To find the different switches that lead to such a diverse array of cell types, the 500 plus scientists that make up ENCODE studied sets of biochemical features that are associated with the genetic switches that control genes. In total, researchers performed more than 6,000 biochemical experiments (4,834 involving human samples and 1,158 with mouse samples). They analyzed chromatin accessibility, histone modifications, DNA methylation, chromatin looping and a host of other assays, to pinpoint regions of the genome where chemical reactions associated with regulatory activity were occurring. Performed in more than 500 different cell types, these experiments yielded millions of locations in the human genome where these regulatory switches could potentially reside, from which the UMMS team established the Registry of cCREs.

The hope is that scientists will use these candidate areas to help establish potential links between regulatory switches and disease. For example, the ENCODE data could be employed to provide new insights into genome-wide association studies that connect areas outside of protein-coding genes that are associated with genetic diseases, explained Dr. Moore, a bioinformatician in the Weng Lab and project manager of the ENCODE Data Analysis Center.
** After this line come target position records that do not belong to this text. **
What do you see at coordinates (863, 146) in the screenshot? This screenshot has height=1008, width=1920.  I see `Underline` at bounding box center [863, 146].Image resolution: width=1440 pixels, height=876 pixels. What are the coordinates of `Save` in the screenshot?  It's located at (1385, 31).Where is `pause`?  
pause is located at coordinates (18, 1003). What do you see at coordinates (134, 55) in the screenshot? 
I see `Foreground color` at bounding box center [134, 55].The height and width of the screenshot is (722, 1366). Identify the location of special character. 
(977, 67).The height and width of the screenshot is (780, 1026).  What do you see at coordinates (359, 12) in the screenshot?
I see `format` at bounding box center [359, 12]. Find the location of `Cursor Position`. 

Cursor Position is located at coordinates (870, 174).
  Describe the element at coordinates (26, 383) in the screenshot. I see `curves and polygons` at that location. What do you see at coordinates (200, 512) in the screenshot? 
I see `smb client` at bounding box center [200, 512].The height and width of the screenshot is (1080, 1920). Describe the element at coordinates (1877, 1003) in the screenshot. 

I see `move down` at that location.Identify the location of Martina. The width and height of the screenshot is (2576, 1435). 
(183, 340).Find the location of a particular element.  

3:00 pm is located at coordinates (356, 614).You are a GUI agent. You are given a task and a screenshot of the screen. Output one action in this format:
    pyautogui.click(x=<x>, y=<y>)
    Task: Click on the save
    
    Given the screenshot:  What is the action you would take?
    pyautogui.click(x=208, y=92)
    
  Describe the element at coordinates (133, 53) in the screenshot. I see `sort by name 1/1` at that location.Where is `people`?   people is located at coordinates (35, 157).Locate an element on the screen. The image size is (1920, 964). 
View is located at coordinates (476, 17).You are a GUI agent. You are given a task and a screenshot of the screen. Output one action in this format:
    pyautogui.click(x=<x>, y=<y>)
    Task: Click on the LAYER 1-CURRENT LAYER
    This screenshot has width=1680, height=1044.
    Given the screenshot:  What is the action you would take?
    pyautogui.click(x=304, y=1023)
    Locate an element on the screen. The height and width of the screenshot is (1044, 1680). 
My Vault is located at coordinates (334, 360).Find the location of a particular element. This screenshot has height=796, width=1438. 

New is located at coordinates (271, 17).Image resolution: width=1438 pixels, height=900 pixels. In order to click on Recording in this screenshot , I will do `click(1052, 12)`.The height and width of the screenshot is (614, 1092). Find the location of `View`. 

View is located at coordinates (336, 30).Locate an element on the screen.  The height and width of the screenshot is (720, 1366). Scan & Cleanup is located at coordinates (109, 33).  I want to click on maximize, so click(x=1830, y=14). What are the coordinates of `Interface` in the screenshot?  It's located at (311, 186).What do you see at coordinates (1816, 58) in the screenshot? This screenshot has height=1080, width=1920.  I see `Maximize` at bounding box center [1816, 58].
Of the almost 1 million human cCREs identified, Weng and ENCODE collaborators tested 150 using functional assays to see if genetic changes in these areas might impact health. One area of interest, which resides near the neural gene AGAP1 and has been associated with schizophrenia, was shown to have regulatory activity in the brains of embryonic mice. Further functional testing can be performed on these elements to explore how and why they impact disease. Scientists can also use the candidate areas to compare against their genetic studies for health and disease. The Weng lab leads such effort in the PsychENCODE Consortium, a large-scale collaborative project like ENCODE that focuses on the role of regulatory elements in human brain development and psychiatric disorders.

To make use of all this data, Purcaro and Pratt developed online resources to share this information with members of the scientific community. SCREEN, short for Search Candidate cis-Regulatory Elements by ENCODE, allows scientists to visualize and interactively search the 926,535 human cCREs derived from the ENCODE data, along with ENCODE data and other rich annotations in more than one thousand biological samples.

“Over the last 10 years, genome-wide association studies into disease have identified many areas of potential interest outside of the protein coding genes,” said Weng. “This tool gives scientists a new and powerful way to explore if some of those disease-causing areas of the genome are in regulatory regions.”

The full ENCODE III findings are included in a collection of 14 papers in Nature, Nature Methods and Nature Communications, as well as a corresponding perspective piece in Nature by Weng and colleagues.